You say that but I'd been writing a shell in my spare time and I solved those problems over the course of a few weeks. For me though, they were important problems to solve because few other lesser mainstream / alternative shells addressed those problems and thus they became all the more tantalising problems to solve. In Fish's case, they might be lower priority jobs.

Unfortunately though, I also broke job control support again earlier this year and haven't had the spare time during the pandemic (my kids have been understandably more demanding of my time now that I'm working from home) to fix it. So I can't demo that particular feature as working. As an aside, this is also a good lesson to everyone to write robust tests....



In particular I think Fish struggles with backgrounding of functions (backgrounding of non-fish commands seems to work fine).
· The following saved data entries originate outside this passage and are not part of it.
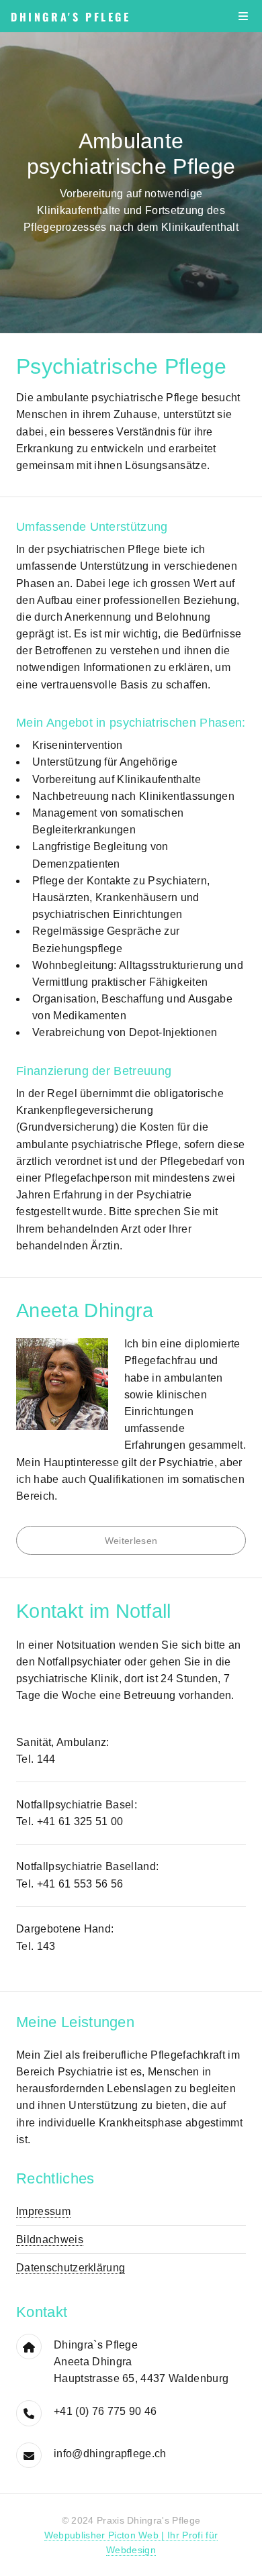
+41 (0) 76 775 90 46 (105, 2411)
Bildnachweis (49, 2239)
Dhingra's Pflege (71, 17)
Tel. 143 (36, 1946)
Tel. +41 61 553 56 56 (70, 1884)
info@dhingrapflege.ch (110, 2453)
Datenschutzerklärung (70, 2267)
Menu (243, 16)
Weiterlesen (131, 1540)
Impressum (43, 2211)
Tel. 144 (36, 1759)
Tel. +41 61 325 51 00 (70, 1821)
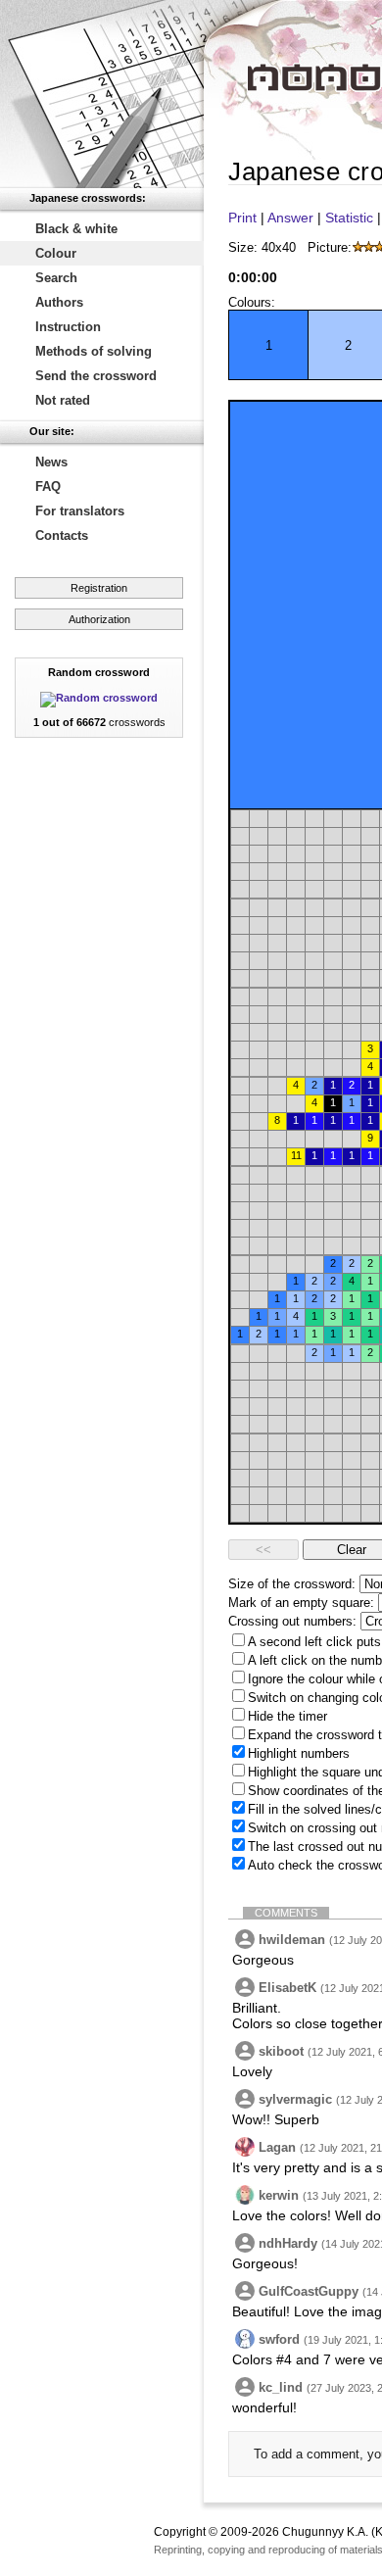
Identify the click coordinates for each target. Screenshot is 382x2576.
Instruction (68, 326)
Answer (290, 217)
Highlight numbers (299, 1753)
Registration (99, 588)
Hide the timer (287, 1716)
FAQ (48, 486)
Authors (59, 302)
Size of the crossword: (292, 1584)
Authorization (99, 619)
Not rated (62, 400)
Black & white (76, 228)
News (51, 462)
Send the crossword (96, 375)
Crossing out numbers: (292, 1621)
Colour (55, 253)
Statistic (349, 217)
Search (56, 277)
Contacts (61, 535)
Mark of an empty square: (301, 1602)
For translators (79, 511)
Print (242, 217)
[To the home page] (102, 94)
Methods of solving (93, 351)
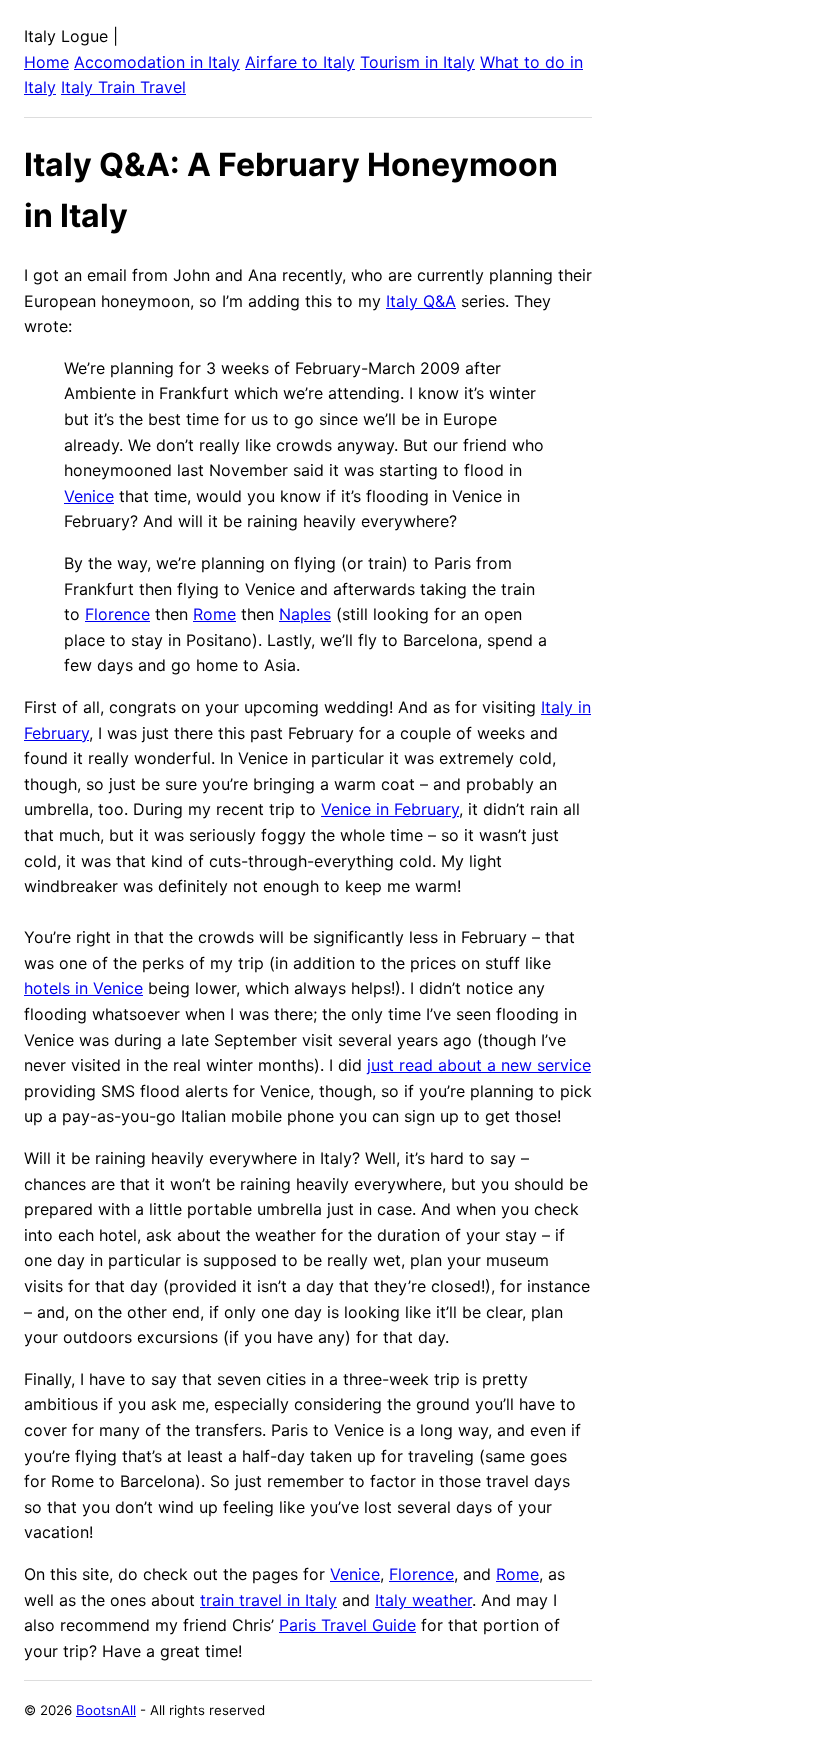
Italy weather (423, 1600)
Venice (89, 496)
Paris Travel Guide (347, 1625)
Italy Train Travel (123, 87)
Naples (305, 614)
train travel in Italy (268, 1600)
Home (46, 62)
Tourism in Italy (417, 62)
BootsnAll (106, 1710)
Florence (117, 614)
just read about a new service (479, 1065)
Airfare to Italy (300, 62)
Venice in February (390, 809)
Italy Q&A (421, 301)
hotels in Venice (83, 988)
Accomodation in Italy (157, 62)
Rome (214, 614)
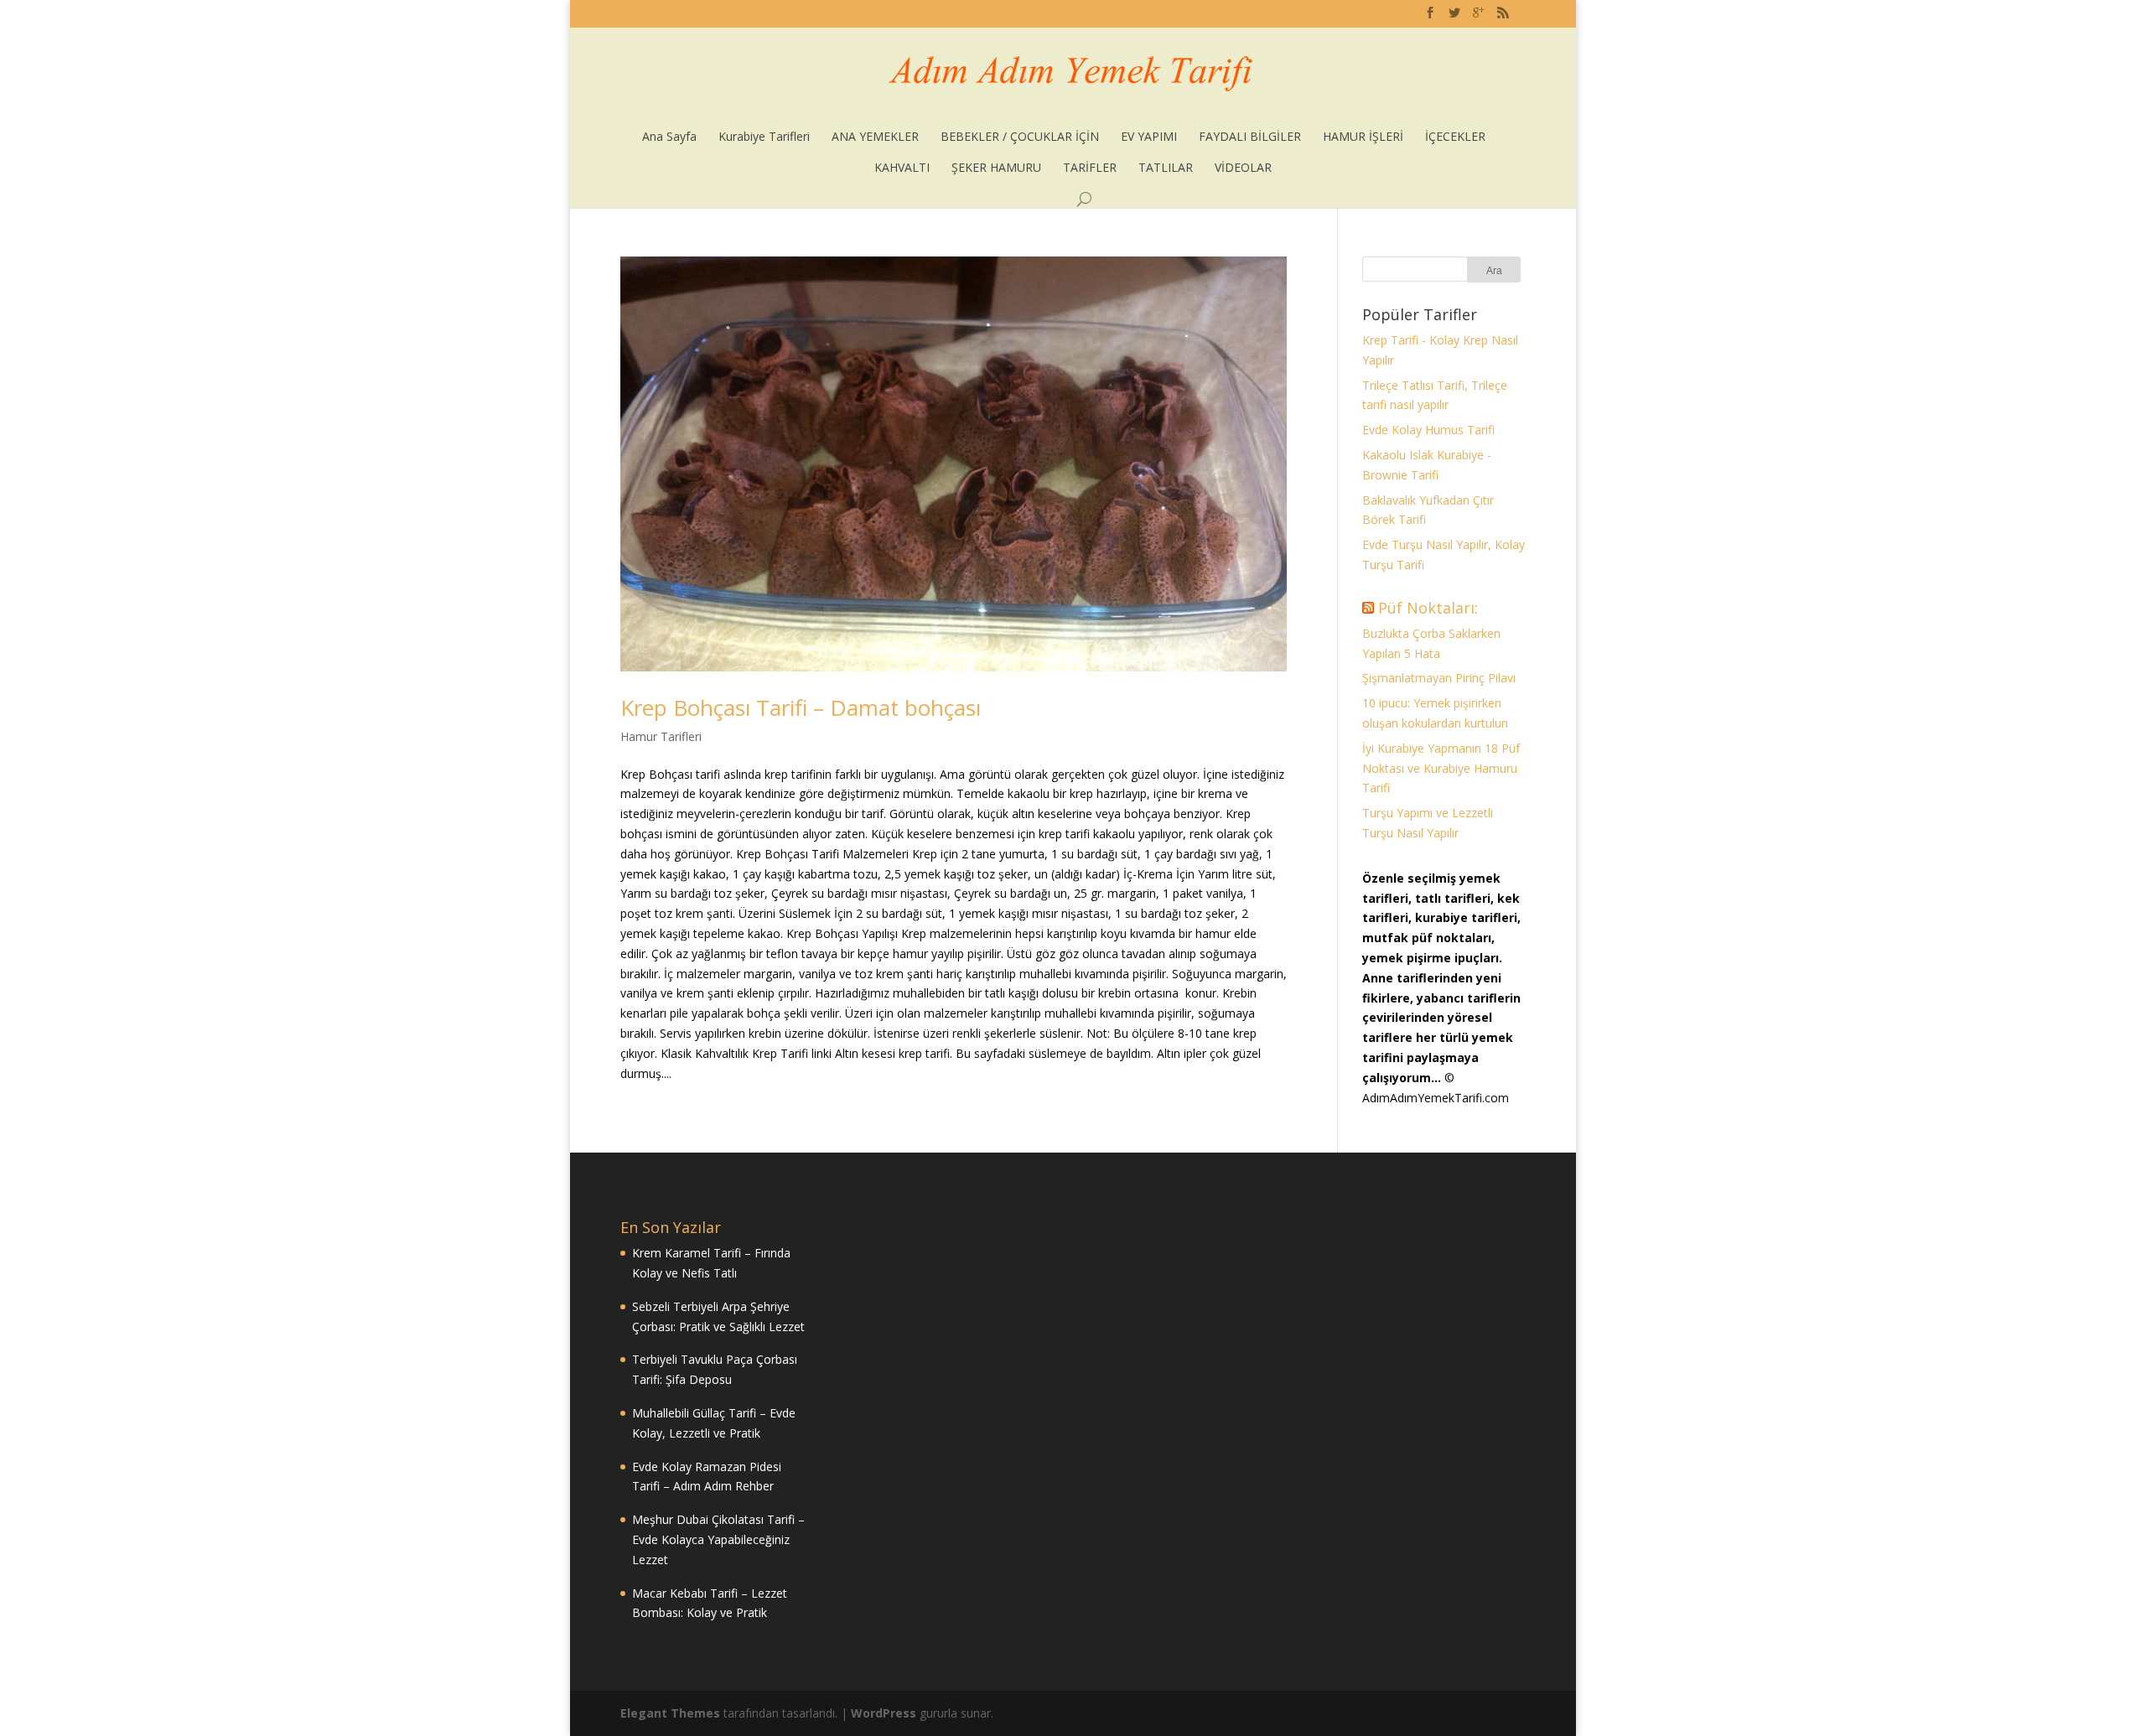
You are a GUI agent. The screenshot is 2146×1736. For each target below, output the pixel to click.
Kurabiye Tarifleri (764, 136)
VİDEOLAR (1243, 167)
  # these behave the same in bash but differently in fish
  some_command &  # this works
  some_function & # this does not
The relevant issues are listed here if you're curious about why it's difficult to implement this in Fish: https://github.com/pirate/fish-functions#issues-with-fish


Thanks for the link. Makes sense that if Fish doesn't fork itself and isn't multi-threaded then that would be a difficult feature to implement. I had the same consideration right at the conception of my project: fork or multi-thread? I went with the latter. But my shell diverges quite a bit from the typical design a shell would take so there's a lot of reasons it's sub-optimal compared to the excellent work the Fish guys have done with their shell.